• TASK BRIEF
Please reproduce the data below exactly, from the first line through the line containing "Click the edit", and leave every later line out.

• THE DATA
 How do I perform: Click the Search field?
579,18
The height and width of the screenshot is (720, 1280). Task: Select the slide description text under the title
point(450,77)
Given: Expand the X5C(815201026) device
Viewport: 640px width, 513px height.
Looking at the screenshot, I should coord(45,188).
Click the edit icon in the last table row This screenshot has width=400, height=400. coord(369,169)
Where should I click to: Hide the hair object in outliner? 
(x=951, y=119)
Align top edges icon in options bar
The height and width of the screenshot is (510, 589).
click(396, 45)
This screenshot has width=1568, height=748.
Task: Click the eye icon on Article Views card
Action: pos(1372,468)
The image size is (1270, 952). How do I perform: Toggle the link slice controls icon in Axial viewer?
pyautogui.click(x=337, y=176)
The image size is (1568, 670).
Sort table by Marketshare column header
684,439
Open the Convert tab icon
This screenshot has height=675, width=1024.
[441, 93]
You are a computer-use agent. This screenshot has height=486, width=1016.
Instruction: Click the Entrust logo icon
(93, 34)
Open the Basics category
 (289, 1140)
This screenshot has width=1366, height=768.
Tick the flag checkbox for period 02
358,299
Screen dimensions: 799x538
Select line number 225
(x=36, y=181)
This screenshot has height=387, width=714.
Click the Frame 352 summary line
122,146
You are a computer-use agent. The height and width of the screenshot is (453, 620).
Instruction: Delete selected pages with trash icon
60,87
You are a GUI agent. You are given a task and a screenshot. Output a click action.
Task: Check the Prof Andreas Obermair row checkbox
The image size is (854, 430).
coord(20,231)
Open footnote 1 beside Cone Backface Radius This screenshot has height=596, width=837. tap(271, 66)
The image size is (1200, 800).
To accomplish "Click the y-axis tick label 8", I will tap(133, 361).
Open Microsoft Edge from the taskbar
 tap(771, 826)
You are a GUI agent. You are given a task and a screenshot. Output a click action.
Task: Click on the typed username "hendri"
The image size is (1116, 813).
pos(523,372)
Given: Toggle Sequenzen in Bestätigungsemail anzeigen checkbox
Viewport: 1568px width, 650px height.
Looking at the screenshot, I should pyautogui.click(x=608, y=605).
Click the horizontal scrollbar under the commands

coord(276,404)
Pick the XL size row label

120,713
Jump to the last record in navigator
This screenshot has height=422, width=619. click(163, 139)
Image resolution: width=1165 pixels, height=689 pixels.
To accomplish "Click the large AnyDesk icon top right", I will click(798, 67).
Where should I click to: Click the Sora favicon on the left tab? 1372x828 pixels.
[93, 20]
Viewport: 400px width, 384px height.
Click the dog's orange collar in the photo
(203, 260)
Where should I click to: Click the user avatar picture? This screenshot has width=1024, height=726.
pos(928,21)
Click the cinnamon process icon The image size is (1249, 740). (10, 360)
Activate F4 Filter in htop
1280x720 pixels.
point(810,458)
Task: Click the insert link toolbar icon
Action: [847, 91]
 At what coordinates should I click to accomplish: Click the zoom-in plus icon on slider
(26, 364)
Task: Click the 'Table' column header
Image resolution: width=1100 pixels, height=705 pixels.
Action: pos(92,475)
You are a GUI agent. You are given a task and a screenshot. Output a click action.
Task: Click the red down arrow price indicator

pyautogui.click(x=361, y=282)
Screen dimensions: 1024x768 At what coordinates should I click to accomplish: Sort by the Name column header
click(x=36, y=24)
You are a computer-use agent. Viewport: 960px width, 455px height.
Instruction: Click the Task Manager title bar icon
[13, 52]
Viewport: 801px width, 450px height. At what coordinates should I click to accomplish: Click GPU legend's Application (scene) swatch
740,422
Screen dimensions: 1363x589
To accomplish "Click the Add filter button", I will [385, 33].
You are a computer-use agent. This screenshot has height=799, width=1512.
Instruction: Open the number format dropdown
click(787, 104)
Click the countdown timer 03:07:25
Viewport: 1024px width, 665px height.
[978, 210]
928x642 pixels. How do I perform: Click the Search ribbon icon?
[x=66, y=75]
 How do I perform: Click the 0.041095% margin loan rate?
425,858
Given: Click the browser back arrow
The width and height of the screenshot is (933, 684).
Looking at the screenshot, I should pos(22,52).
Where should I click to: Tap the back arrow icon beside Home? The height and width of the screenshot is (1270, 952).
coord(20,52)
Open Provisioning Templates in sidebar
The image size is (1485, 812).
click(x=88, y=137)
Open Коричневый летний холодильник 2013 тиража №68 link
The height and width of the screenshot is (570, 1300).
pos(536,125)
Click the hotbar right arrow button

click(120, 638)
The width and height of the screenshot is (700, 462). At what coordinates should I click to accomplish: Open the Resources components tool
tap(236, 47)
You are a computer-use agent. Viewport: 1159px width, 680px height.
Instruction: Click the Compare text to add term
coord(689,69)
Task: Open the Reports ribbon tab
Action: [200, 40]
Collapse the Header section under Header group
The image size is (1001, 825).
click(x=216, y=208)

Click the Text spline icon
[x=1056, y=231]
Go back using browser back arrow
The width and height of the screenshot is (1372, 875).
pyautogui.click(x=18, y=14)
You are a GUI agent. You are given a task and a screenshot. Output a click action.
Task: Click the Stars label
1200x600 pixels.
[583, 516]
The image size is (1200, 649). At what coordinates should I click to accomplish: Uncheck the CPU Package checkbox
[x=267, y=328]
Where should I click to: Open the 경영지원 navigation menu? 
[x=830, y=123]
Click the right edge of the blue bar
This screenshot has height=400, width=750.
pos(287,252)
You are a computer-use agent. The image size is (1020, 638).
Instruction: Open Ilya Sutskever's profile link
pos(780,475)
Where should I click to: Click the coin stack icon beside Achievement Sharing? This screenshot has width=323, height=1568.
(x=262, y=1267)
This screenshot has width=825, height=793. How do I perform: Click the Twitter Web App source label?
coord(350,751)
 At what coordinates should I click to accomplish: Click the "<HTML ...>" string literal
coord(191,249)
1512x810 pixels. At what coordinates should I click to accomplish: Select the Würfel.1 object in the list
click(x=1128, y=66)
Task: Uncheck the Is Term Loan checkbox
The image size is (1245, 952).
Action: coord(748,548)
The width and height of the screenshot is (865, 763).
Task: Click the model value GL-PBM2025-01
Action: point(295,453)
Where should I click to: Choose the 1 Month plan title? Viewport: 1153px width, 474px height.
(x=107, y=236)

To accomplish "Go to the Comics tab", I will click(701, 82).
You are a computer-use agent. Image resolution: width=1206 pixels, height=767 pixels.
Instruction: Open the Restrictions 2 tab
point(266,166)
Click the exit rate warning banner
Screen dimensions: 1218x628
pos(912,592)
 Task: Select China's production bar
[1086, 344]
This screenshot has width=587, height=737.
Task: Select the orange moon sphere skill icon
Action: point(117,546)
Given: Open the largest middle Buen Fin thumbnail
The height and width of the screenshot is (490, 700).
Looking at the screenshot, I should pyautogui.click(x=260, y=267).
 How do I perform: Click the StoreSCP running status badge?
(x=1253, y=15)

• RESULT
 How do I perform: Click the Search field?
579,18
The height and width of the screenshot is (720, 1280). Task: Select the slide description text under the title
point(450,77)
Given: Expand the X5C(815201026) device
Viewport: 640px width, 513px height.
Looking at the screenshot, I should coord(45,188).
Click the edit icon in the last table row This screenshot has width=400, height=400. coord(369,169)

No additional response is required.